Synopsis
Microcosmos a définitivement, à l'instar de ses héros, fait des petits. Il y a fort à parier que sans son succès,
La Marche de l'empereur, film animalier à gros budget, n'aurait jamais eu droit à un tel traitement de faveur ou à une pareille campagne publicitaire. Avec son casting de voix célèbres, le film débarque plus comme une superproduction destinée à tout rafler que comme le document zoologique sur les manchots du Pôle Nord qu'il est pourtant. Car le film s'appuie sur une base relativement austère : la passion du photographe et documentariste Luc Jacquet pour le grand désert blanc. De ses longues observations du manchot empereur, il a tiré un scénario constituant l'armature de ce long métrage en forme de prouesse technique. En effet, les caméras réussissent ici à s'approcher au plus près des animaux, à capter leurs gestes avec fluidité et sans qu'à aucun moment la présence d'humains encombrés de machines se fasse sentir. Comme dans
Microcosmos à nouveau,
La Marche de l'empereur réussit à rendre l'exploit facile, apte à emmener plus loin le spectateur.

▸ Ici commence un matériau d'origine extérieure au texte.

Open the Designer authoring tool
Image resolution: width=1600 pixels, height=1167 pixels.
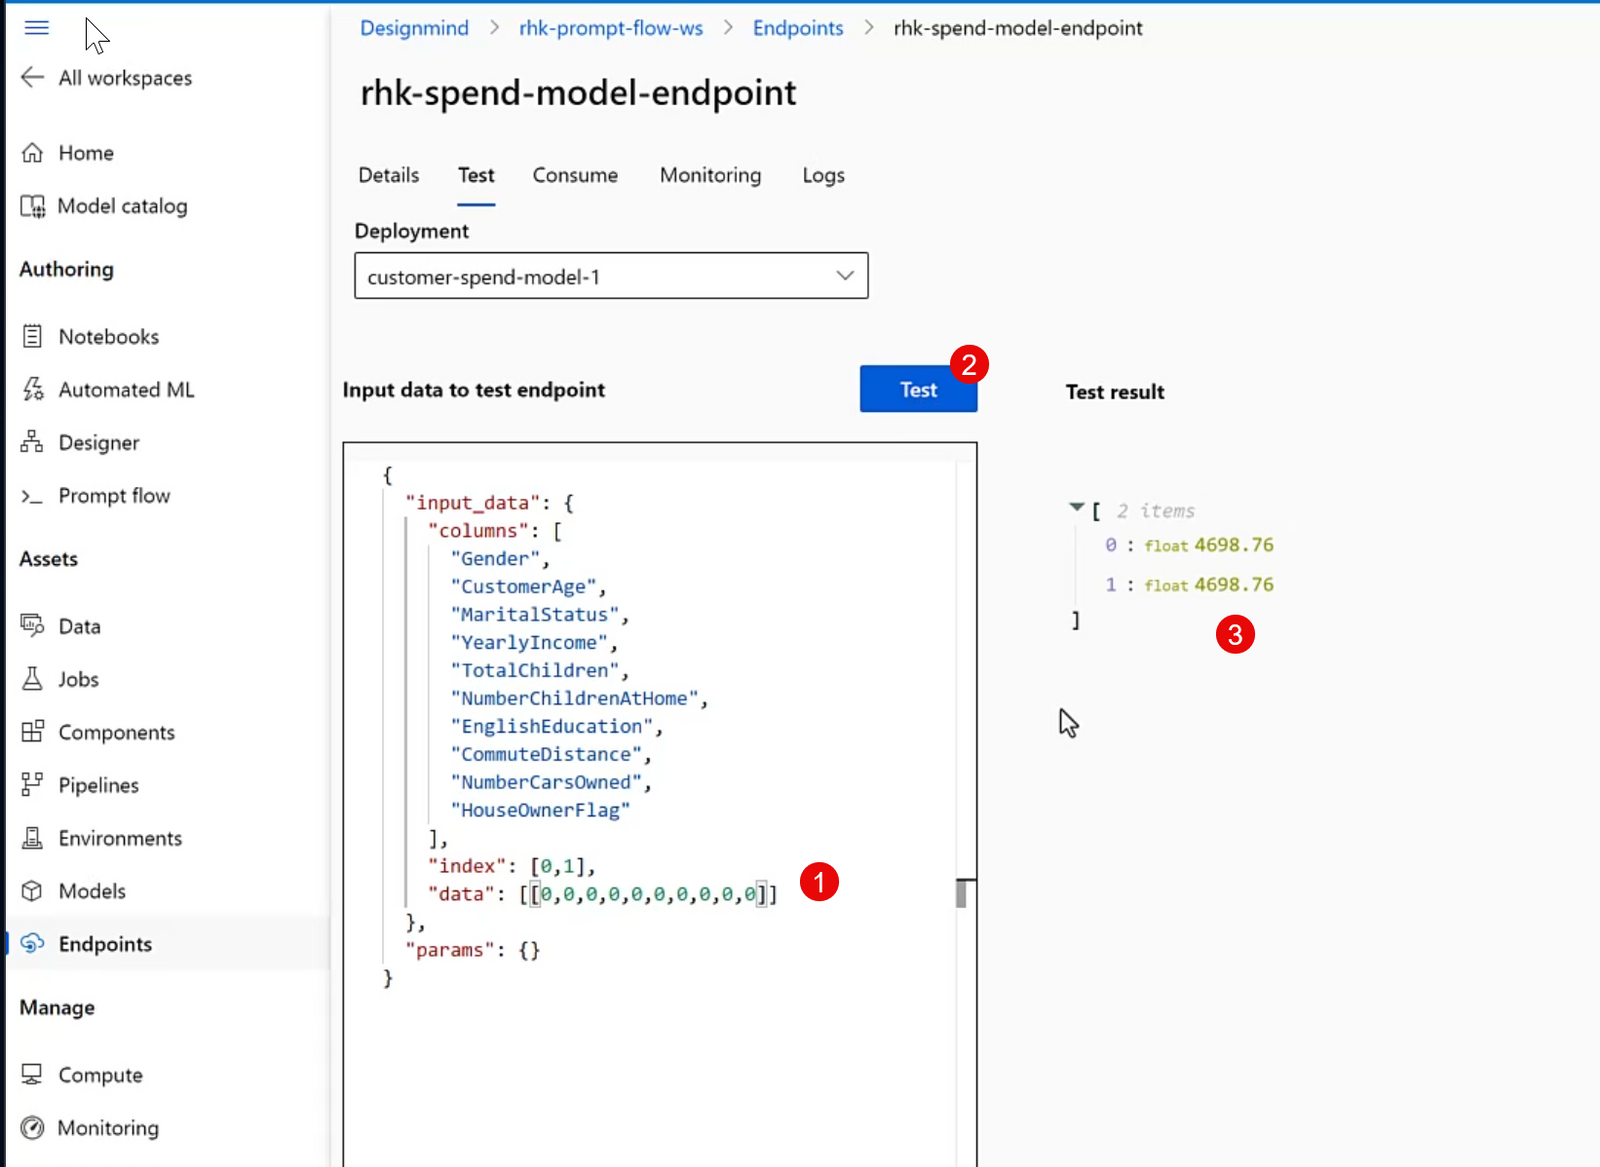click(x=100, y=442)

Mais à ce stade,
La Marche de l'empereur s'éloigne de
Microcosmos en optant pour une véritable narration, au sens le plus classique du terme. Pour cela, il introduit tout d'abord la notion de temps : il y aura un début, une fin, et des péripéties entre les deux (le rude hiver, l'accouplement, les naissances). Ensuite, il se focalise sur un seul couple, et l'humanise grâce aux voix off de comédiens stars (Berling et Bohringer). Résultat : le film se détache peu à peu du documentaire pour devenir un authentique conte pour enfants. Clairement, le réalisateur élabore de toute pièce une situation dramatique. Les échecs d'autres couples sont montrés comme des tragédies, les moments d'émotion sont soulignés par les grands sentiments de Berling, Bohringer et Sitruk (l'enfant). Bref, l'anthropomorphisme fonctionne à plein. Et donc, là où
Microcosmos s'efforçait de rendre son étrangeté à la nature,
La Marche de l'empereur cherche à la rapprocher des impulsions familiales ou sentimentales les plus humaines. Les sentiments traduits par les voix, tentant presque de nous faire croire à l'inébranlable amour du couple vedette, frôle ainsi parfois le ridicule. L'avantage est, bien entendu, la dimension très grand public et accessible qu'acquiert ainsi le film, et qu'accentue lourdement la musique popisante d'Émilie Simon. Jacquet a donc choisi de sacrifier l'observation au profit de l'efficacité. Il réussit ainsi une sorte de fiction assez mignonne, mais gâche peut-être ce qui aurait pu devenir un véritable hommage à la nature et à l'animal dans sa singularité.